A previous truce brokered by Russia to allow the warring sides to exchange prisoners and bodies and begin “substantive” talks quickly broke down, with both accusing each other of violations.
Azerbaijan and the Armenian separatists who control its Karabakh region have been locked in a bitter impasse over the fate of the mountainous province since a war in the 1990s that left 30,000 people dead.
Clashes erupted again three weeks ago and have killed at least 700 people, threatened to draw in regional powers Russia and Turkey, and raised alarm over the failure of a decades-long international mediation.
The real death toll is probably much higher since Azerbaijan has not published fatalities among its soldiers.
With neither side making decisive gains — and a smokescreen of claims and counter-claims of victory blurring events on the frontline — there is no telling when the fighting will end.
The latest cease-fire came after Azerbaijan’s President Ilham Aliyev vowed to take revenge on Armenia after a missile strike killed 13 people including small children in the city of Ganja.
The early hours attack, which also saw a strike on the nearby strategic city of Mingecevir, came hours after Azerbaijani forces shelled Stepanakert, the capital of the ethnic Armenian separatist region.
The explosions in Ganja levelled a row of houses and left more than 45 people injured in an attack Aliyev described as “a war crime.”

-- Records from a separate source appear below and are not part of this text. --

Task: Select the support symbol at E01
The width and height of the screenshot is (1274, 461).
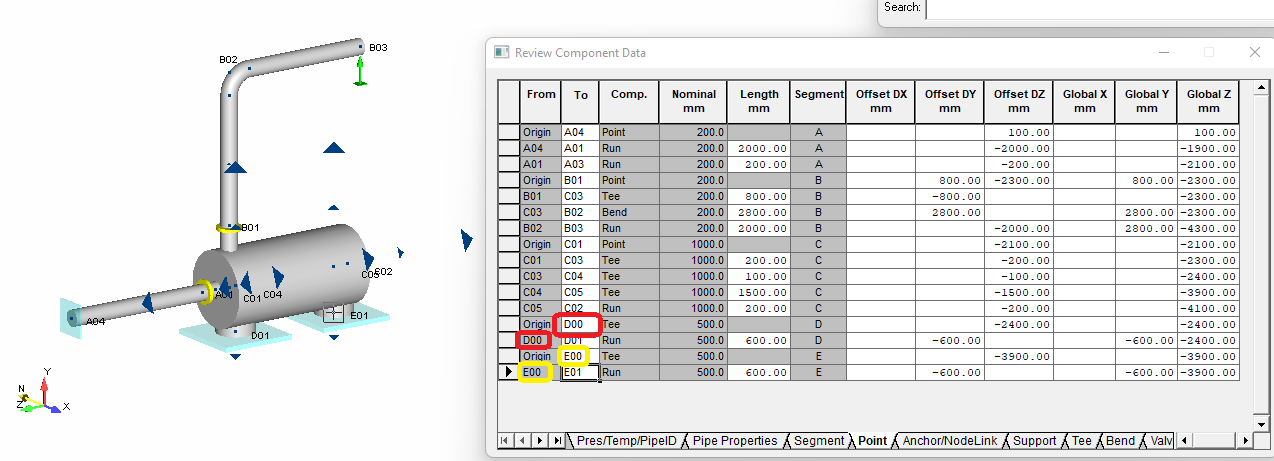Action: 334,314
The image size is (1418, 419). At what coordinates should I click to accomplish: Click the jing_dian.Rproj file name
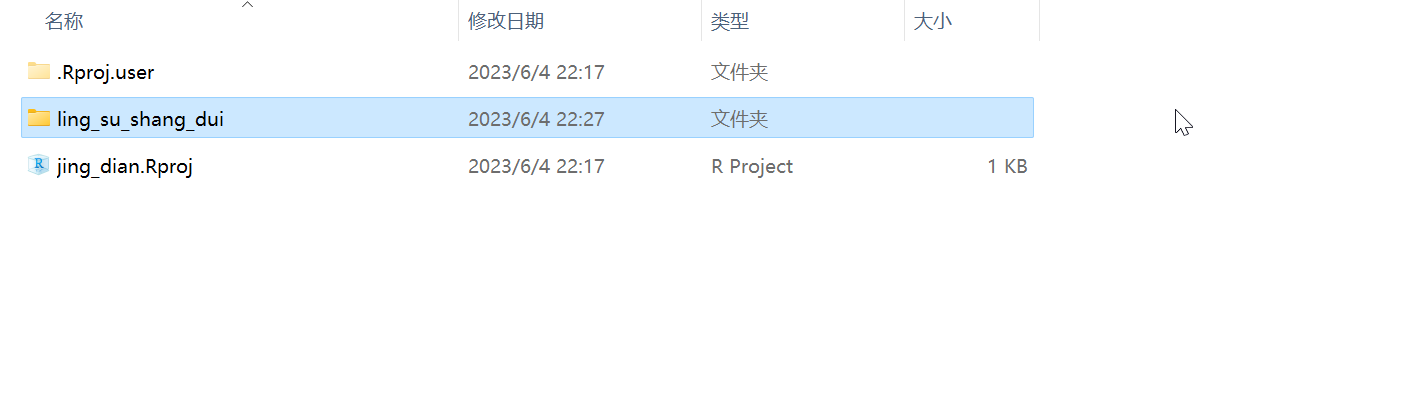point(124,166)
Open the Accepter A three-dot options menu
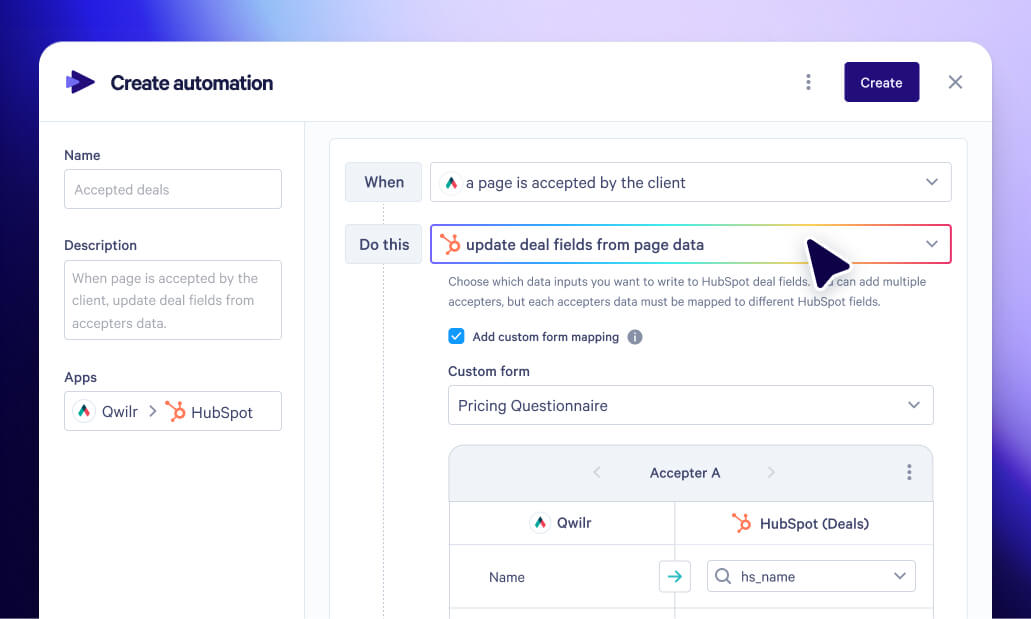Image resolution: width=1031 pixels, height=619 pixels. (x=909, y=472)
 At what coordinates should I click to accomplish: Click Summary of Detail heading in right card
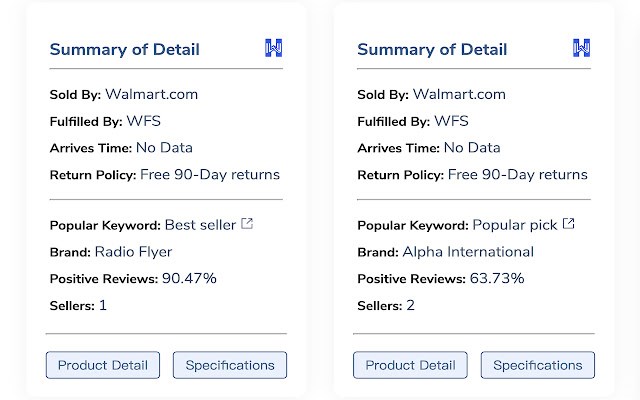(432, 50)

He said his army would “take revenge on the battlefield” and promised to capture Karabakh by driving out Armenian forces “like dogs.”
Prosecutors said that as the result of the attack on Ganjia 13 people died including small children.

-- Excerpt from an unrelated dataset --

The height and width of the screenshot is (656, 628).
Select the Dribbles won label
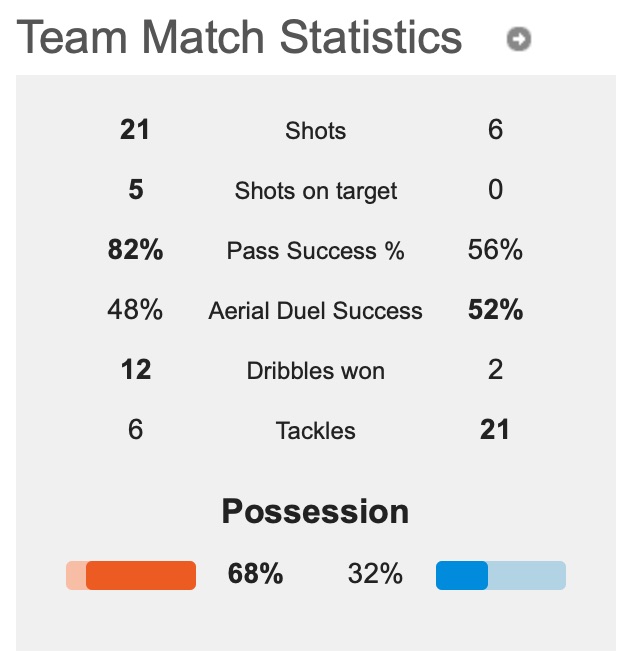[315, 371]
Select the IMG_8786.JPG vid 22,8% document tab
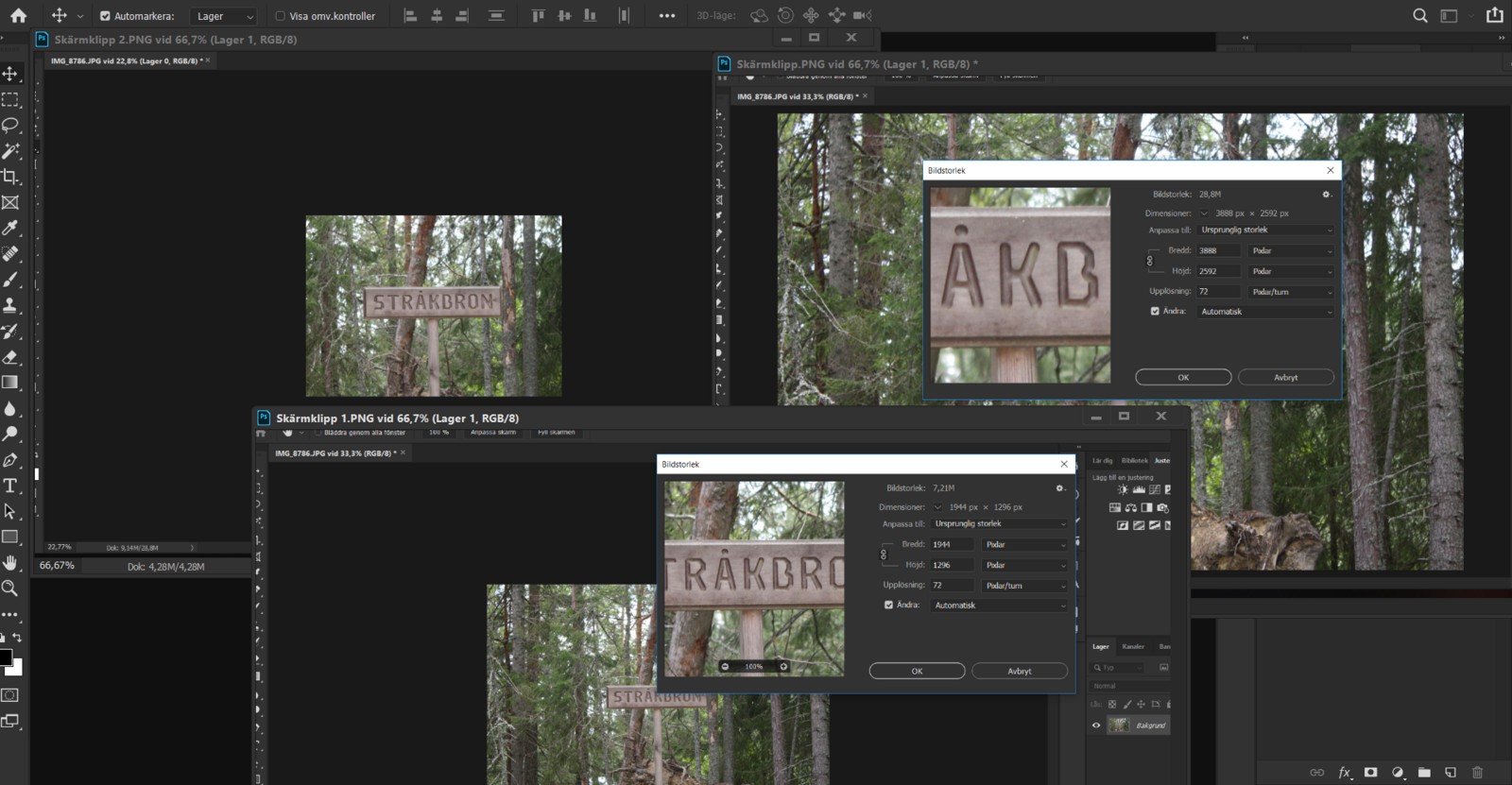The height and width of the screenshot is (785, 1512). [124, 60]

An AFP team in Ganja saw rows of houses turned to rubble by the strike, which shattered walls and ripped roofs off buildings in the surrounding streets.
“We were sleeping and suddenly we heard the blast. The door, glass, everything shattered over us,” said Durdana Mammadova, 69, who was standing on the street at daybreak because her house was destroyed.

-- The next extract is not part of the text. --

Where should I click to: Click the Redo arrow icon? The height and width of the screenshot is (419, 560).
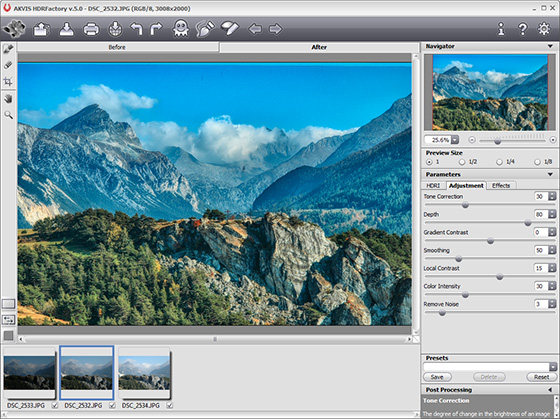156,29
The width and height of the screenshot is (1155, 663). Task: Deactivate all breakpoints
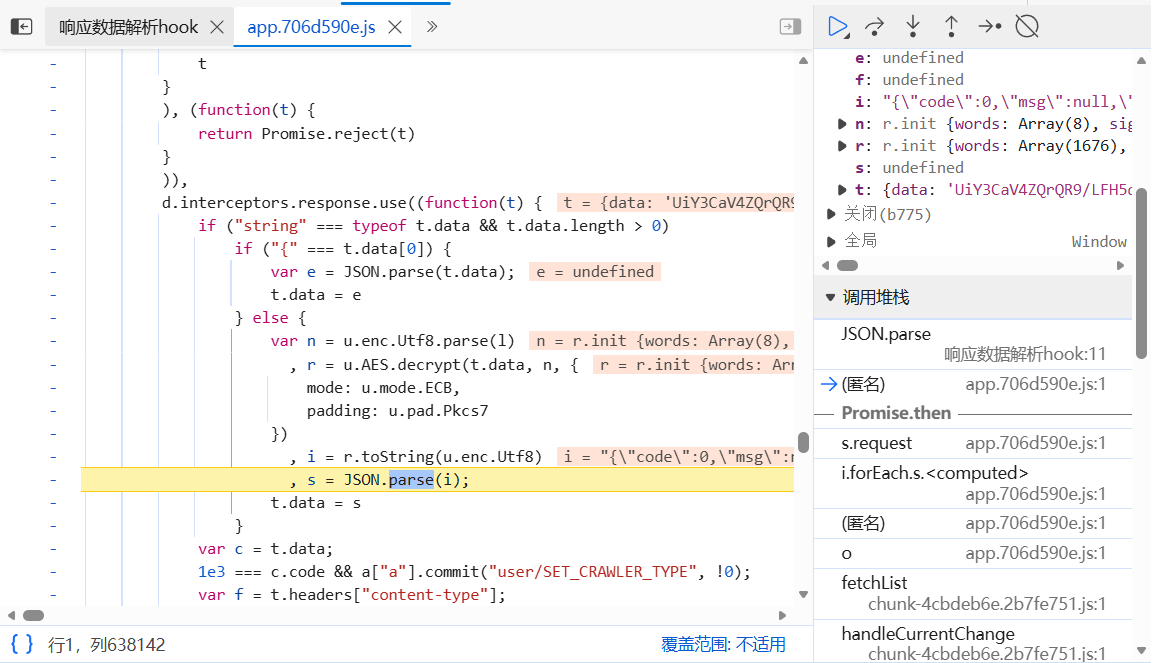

Nagorno-Karabakh’s military said for its part that Azerbaijani forces had stepped up their attacks on Friday across the front, shelling Stepanakert and a nearby town.
On Saturday, Karabakh separatist leader Arayik Harutyunyan had said before the truce took effect that “intensive fighting” continued “along the entire line of defense.”
The EU on Saturday condemned the strikes on Ganja and said the original cease-fire deal “must be fully respected without delay.”
“All targeting of civilians and civilian installations by either party must stop,” said a spokesperson for EU foreign affairs chief Josep Borrell.
Turkey, a staunch ally of Azerbaijan and widely accused of supplying mercenaries to bolster Baku’s forces, said the strikes were a war crime and called on the international community to denounce them.
Nagorno-Karabakh, a breakaway region of Azerbaijan mainly inhabited by ethnic Armenians and backed by Yerevan, has been the scene of deadly clashes since September 27.
It has remained under separatist Armenian control since a 1994 cease-fire ended the post-Soviet conflict.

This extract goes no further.